[[ Data extract, beginning ]]

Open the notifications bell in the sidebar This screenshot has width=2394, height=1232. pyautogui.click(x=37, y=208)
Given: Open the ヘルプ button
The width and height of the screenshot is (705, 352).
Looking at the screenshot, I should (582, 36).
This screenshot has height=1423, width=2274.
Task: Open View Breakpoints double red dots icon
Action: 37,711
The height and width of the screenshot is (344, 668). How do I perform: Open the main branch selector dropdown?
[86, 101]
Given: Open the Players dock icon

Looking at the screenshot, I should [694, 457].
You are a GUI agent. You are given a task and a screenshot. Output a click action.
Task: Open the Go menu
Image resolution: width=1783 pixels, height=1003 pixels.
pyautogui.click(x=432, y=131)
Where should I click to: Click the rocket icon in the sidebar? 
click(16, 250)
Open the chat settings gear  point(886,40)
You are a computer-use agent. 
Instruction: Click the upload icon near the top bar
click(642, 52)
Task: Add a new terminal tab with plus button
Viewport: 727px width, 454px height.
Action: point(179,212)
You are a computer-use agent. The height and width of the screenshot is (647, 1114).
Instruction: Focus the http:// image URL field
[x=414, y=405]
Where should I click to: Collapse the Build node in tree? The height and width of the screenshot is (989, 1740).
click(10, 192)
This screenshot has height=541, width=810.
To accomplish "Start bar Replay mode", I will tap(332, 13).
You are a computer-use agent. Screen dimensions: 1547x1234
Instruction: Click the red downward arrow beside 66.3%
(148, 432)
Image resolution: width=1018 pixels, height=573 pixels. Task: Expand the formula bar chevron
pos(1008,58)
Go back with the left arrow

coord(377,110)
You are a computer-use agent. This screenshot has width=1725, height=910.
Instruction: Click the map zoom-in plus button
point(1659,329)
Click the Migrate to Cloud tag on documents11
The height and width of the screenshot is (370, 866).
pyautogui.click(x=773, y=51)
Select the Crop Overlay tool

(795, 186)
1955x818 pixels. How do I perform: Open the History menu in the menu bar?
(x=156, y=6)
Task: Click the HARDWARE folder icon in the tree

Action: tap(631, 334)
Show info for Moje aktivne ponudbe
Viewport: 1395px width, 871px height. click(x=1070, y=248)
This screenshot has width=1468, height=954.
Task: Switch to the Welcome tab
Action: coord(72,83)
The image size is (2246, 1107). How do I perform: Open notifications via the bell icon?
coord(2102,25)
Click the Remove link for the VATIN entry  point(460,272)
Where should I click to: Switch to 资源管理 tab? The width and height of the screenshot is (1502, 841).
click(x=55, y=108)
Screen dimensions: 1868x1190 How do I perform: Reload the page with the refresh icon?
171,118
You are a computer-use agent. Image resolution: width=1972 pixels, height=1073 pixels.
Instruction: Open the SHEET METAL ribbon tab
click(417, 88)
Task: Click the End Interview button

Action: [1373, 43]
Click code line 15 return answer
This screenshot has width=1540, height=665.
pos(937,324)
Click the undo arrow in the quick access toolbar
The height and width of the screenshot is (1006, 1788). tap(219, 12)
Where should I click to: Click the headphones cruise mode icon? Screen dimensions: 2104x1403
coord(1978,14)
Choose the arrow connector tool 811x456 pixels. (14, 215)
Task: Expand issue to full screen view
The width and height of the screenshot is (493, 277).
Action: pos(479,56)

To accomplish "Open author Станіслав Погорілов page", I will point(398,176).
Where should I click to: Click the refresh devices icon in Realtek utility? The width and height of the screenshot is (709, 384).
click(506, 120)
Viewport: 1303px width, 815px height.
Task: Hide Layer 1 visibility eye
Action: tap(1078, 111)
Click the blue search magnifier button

[[ Data extract, end ]]

(Instructions for the task): Lines with the word "computer": tally them across the material and give only the total.

(Solved exercise): 5